What you have to do →
In the listing below, please print the line that contains "This screenshot has width=980, height=1050." and every line that follows it, exactly.
(Beginning of Data shown)
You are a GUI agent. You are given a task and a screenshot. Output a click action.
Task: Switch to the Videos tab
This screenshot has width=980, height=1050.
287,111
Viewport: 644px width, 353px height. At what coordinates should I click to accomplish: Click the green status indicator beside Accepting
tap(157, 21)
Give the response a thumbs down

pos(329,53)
(End of Data shown)
Result of this task →
This screenshot has width=980, height=1050.
287,111
Viewport: 644px width, 353px height. At what coordinates should I click to accomplish: Click the green status indicator beside Accepting
tap(157, 21)
Give the response a thumbs down

pos(329,53)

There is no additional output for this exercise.